TRUMP: Just a minute, because it’s an important question. I don’t care about my company. I mean, if a partner comes in from India or if a partner comes in from Canada, where we did a beautiful big building that just opened, and they want to take a picture and come into my office, and my kids come in and, I originally made the deal with these people, I mean what am I going to say? I’m not going to talk to you, I’m not going to take pictures? You have to, you know, on a human basis, you take pictures. But I just want to say that I am given the right to do something so important in terms of so many of the issues we discussed, in terms of health care, in terms of so many different things. I don’t care about my company. It doesn’t matter. My kids run it. They’ll say I have a conflict because we just 9/21 opened a beautiful hotel on Pennsylvania Avenue, so every time somebody stays at that hotel, if they stay because I’m president, I guess you could say it’s a conflict of interest. It’s a conflict of interest, but again, I’m not going to have anything to do with the hotel, and they may very well. I mean it could be that occupancy at that hotel will be because, psychologically, occupancy at that hotel will be probably a more valuable asset now than it was before, O.K.? The brand is certainly a hotter brand than it was before. I can’t help that, but I don’t care. I said on “60 Minutes”: I don’t care. Because it doesn’t matter. The only thing that matters to me is running our country.

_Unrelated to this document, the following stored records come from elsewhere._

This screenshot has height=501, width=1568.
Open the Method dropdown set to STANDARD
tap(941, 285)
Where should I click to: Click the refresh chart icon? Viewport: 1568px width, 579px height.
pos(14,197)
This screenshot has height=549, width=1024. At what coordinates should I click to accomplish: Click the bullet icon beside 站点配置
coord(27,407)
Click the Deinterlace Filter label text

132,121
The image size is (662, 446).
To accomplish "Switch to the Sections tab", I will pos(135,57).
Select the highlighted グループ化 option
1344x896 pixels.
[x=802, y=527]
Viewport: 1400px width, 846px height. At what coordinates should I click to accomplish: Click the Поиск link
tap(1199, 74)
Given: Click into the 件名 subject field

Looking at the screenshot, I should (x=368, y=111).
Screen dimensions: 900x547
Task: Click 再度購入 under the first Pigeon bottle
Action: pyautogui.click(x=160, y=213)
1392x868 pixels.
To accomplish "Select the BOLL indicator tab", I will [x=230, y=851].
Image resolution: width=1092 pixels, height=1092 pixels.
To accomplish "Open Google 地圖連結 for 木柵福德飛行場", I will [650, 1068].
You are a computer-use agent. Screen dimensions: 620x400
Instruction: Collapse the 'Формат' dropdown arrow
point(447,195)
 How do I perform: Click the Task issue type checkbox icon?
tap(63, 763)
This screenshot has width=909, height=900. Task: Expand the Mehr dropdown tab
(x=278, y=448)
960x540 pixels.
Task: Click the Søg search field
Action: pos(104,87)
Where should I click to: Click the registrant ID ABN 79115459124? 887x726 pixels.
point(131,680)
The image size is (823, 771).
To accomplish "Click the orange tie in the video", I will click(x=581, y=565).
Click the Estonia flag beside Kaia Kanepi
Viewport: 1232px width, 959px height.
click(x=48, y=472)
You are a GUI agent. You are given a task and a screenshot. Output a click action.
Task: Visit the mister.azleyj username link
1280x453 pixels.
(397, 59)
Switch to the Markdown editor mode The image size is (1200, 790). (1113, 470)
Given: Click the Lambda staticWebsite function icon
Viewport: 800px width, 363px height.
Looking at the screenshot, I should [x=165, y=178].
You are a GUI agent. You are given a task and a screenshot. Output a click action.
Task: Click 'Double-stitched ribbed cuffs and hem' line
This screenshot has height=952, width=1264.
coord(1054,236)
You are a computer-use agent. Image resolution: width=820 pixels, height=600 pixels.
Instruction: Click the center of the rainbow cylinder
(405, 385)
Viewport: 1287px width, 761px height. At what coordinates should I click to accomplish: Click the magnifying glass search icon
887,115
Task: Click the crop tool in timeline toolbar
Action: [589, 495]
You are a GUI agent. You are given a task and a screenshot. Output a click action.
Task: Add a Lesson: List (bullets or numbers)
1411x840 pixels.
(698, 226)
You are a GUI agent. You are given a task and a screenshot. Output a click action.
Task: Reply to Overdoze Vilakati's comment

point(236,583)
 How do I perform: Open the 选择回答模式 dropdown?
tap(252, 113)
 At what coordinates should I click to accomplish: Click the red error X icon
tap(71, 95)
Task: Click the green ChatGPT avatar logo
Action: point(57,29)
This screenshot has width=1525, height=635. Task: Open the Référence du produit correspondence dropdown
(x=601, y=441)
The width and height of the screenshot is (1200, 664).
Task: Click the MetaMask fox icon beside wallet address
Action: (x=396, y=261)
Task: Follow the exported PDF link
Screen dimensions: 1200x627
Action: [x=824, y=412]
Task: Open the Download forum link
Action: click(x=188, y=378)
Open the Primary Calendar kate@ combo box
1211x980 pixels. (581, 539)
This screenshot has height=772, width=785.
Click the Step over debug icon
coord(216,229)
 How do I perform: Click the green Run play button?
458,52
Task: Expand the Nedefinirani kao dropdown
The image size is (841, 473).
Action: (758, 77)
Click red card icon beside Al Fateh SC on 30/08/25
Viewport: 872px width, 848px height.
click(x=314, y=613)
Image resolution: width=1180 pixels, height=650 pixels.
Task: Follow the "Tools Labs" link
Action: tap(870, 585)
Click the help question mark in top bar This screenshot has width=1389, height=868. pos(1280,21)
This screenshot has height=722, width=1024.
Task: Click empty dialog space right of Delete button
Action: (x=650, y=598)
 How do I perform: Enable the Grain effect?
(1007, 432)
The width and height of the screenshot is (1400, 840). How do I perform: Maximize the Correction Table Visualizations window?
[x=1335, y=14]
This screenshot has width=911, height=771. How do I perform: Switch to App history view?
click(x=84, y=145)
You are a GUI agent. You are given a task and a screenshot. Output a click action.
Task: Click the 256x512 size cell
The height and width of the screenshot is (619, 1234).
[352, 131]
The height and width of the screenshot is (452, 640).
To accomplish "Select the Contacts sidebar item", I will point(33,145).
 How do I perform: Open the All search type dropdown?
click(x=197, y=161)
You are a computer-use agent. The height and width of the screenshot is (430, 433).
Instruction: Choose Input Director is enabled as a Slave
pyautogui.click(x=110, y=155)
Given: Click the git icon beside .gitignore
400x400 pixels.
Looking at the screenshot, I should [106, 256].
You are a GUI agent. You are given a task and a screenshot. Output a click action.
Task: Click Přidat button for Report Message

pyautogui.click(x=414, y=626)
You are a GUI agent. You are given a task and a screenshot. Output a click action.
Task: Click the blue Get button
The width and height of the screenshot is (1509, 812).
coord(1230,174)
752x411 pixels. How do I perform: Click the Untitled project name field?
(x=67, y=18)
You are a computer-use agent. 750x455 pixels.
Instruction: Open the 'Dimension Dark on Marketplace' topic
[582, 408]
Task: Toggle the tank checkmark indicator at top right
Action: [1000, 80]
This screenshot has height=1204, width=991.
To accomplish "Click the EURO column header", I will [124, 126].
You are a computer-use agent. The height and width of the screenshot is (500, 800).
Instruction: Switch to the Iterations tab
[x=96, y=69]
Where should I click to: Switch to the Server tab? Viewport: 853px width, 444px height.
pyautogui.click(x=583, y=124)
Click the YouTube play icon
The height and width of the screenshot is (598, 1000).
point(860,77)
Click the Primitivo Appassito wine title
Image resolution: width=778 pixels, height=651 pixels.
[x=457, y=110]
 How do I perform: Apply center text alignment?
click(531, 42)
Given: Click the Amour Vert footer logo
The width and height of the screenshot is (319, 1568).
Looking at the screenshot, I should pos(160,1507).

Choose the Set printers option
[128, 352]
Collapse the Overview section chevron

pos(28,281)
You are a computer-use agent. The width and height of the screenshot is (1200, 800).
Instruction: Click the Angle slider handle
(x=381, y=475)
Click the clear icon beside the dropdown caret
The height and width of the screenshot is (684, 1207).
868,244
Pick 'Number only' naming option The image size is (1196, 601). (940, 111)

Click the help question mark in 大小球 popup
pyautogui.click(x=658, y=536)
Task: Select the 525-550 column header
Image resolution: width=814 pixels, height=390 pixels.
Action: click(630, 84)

MICHAEL BARBARO, political reporter: Mr. President-elect, can I press you a little further on what structures you would put in place to keep the presidency and the company separate and to avoid things that, for example, were reported in The Times in the past 24 hours about meeting with leaders of Brexit about wind farms …

TRUMP: About meeting with who?

BARBARO: Leaders of Brexit about wind farms that might interfere with the views of your golf course and how to keep, what structures, can you talk about that meeting, by the way?

TRUMP: Was I involved with the wind farms recently? Or, not that I know of. I mean, I have a problem with wind …

BARBARO: But you brought it up in the meeting, didn’t you? TRUMP: Which meeting? I don’t know. I might have.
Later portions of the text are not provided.